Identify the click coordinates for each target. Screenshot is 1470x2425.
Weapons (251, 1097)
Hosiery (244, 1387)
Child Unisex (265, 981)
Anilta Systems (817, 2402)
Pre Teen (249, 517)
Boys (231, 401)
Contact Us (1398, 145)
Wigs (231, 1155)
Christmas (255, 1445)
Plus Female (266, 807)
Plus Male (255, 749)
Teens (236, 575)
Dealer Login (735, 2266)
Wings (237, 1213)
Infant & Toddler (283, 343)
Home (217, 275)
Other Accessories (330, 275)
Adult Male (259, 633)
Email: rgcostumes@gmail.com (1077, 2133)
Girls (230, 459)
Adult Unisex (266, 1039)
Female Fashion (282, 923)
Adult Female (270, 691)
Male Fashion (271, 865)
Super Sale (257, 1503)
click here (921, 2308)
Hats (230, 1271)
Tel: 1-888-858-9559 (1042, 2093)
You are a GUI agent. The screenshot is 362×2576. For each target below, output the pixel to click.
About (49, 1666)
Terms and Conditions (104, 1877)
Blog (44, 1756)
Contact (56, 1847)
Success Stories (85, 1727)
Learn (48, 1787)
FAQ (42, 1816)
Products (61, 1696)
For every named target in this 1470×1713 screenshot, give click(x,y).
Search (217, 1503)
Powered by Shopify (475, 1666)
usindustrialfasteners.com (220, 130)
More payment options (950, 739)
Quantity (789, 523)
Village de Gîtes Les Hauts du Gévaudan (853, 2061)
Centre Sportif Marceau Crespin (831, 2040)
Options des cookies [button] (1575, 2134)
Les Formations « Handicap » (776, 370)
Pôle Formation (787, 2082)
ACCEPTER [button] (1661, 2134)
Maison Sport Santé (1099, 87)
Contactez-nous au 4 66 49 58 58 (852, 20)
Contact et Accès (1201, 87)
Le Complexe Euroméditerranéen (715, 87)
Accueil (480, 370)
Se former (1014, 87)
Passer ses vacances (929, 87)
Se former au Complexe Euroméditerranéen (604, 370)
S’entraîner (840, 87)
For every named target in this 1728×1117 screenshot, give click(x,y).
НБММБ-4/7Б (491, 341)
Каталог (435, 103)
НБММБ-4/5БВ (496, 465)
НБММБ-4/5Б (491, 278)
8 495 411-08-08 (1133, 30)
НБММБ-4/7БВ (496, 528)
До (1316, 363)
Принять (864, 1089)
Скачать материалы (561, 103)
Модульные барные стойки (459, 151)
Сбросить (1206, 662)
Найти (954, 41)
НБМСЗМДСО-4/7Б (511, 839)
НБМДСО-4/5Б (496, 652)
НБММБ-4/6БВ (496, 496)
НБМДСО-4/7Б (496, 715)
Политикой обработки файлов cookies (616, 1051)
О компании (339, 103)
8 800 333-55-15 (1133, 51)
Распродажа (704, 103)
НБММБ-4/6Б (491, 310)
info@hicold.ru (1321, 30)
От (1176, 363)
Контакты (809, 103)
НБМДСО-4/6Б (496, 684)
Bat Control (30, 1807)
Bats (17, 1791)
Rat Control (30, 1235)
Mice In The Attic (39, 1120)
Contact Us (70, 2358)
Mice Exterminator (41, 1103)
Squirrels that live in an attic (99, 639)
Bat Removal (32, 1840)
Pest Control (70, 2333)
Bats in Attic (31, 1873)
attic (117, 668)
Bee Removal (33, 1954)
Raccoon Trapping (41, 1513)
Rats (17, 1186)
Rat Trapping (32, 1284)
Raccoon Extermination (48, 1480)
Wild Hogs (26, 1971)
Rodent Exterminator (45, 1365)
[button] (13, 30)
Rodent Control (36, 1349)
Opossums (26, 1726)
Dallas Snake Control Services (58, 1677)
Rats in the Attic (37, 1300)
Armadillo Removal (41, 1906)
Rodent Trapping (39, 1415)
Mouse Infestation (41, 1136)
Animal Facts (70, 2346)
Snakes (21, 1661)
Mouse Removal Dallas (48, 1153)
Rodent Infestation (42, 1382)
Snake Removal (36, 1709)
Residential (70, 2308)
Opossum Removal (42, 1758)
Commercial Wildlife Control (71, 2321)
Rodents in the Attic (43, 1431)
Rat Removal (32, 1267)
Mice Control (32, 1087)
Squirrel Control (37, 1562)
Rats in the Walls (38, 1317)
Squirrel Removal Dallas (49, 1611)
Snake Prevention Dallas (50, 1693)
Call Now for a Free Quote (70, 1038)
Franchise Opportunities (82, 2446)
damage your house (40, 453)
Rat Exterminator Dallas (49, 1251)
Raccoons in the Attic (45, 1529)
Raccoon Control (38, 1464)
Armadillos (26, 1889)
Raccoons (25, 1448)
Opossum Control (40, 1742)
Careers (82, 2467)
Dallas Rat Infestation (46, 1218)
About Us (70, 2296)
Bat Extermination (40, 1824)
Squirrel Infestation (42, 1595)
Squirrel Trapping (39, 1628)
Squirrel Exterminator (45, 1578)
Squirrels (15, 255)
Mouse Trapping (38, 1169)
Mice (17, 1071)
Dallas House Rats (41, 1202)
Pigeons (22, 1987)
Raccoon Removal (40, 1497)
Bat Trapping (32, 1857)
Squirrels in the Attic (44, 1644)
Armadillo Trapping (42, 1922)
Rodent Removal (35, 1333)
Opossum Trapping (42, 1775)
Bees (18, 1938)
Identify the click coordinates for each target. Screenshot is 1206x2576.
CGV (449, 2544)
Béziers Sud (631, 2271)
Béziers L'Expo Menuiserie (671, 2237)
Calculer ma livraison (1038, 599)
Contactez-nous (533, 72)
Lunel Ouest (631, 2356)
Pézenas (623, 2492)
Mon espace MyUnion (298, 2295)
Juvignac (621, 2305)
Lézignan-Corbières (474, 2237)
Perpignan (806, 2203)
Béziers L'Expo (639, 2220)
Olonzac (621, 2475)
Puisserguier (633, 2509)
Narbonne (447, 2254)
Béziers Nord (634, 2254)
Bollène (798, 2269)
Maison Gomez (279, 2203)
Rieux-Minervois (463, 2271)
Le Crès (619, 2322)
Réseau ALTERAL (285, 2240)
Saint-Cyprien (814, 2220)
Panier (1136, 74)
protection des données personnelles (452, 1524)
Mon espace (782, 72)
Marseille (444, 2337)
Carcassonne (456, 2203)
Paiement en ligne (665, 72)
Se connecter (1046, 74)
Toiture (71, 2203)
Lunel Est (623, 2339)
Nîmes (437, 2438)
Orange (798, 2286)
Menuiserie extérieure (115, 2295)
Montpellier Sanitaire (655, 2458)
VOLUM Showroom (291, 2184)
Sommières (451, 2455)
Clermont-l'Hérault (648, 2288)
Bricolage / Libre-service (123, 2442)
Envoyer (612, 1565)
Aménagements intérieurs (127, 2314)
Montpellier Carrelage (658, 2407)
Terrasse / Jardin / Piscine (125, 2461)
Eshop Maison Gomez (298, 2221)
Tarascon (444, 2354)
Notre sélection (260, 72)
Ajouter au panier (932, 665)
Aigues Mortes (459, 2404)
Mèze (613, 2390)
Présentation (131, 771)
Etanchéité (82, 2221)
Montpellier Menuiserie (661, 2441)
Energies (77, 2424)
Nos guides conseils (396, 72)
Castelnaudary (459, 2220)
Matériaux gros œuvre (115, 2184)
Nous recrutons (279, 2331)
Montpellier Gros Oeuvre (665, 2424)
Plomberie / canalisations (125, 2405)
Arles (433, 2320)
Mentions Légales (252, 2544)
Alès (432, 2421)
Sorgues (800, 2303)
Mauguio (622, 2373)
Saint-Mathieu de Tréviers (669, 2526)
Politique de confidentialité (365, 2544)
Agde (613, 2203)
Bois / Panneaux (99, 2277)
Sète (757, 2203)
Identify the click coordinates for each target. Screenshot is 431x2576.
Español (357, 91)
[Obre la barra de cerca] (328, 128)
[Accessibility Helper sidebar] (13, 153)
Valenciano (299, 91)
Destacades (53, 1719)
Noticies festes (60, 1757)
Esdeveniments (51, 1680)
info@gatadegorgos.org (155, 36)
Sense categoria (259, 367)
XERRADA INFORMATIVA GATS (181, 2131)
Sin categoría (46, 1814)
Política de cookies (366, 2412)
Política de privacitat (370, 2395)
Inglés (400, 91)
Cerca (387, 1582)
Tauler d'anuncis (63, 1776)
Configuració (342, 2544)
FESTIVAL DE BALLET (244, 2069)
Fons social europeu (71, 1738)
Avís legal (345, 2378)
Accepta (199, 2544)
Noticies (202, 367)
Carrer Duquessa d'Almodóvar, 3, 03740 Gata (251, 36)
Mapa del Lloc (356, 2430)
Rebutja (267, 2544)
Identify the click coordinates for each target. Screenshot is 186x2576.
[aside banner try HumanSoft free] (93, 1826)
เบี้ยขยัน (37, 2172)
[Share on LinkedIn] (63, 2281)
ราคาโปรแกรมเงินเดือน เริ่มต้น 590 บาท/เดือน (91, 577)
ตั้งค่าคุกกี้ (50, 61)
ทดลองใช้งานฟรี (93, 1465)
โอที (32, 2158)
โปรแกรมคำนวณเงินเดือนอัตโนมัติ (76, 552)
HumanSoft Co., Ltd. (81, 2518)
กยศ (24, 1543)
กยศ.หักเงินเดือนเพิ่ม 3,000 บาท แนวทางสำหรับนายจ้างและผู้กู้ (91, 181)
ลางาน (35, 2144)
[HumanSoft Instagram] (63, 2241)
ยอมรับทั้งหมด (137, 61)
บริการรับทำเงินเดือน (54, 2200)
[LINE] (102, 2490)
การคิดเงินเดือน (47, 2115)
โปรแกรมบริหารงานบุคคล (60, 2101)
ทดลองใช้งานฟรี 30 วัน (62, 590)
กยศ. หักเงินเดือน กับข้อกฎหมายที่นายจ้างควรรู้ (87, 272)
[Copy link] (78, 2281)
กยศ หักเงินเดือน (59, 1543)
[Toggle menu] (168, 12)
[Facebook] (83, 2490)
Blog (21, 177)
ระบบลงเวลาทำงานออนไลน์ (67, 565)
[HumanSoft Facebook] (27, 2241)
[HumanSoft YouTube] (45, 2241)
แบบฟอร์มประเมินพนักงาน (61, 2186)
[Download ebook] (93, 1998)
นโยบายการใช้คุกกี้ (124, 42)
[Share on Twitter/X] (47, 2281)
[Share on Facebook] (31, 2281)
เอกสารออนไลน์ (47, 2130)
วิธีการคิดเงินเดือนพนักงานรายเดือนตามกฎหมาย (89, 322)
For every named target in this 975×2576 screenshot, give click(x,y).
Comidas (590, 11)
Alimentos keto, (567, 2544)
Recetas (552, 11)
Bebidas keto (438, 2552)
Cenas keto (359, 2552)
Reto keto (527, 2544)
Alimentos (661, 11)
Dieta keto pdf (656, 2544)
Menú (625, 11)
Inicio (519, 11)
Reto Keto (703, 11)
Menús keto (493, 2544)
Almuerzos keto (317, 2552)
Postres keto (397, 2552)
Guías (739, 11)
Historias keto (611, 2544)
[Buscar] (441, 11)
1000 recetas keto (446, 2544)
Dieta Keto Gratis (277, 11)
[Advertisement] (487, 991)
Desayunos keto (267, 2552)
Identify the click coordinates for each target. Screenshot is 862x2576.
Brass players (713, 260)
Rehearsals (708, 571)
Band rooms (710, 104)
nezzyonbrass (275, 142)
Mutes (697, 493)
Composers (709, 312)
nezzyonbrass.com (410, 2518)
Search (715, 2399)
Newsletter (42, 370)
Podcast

###

→ **TASK DESCRIPTION**
Copy each line above holding "button".

→ **TASK ANSWER**
Options des cookies [button] (1575, 2134)
ACCEPTER [button] (1661, 2134)
[button] (13, 30)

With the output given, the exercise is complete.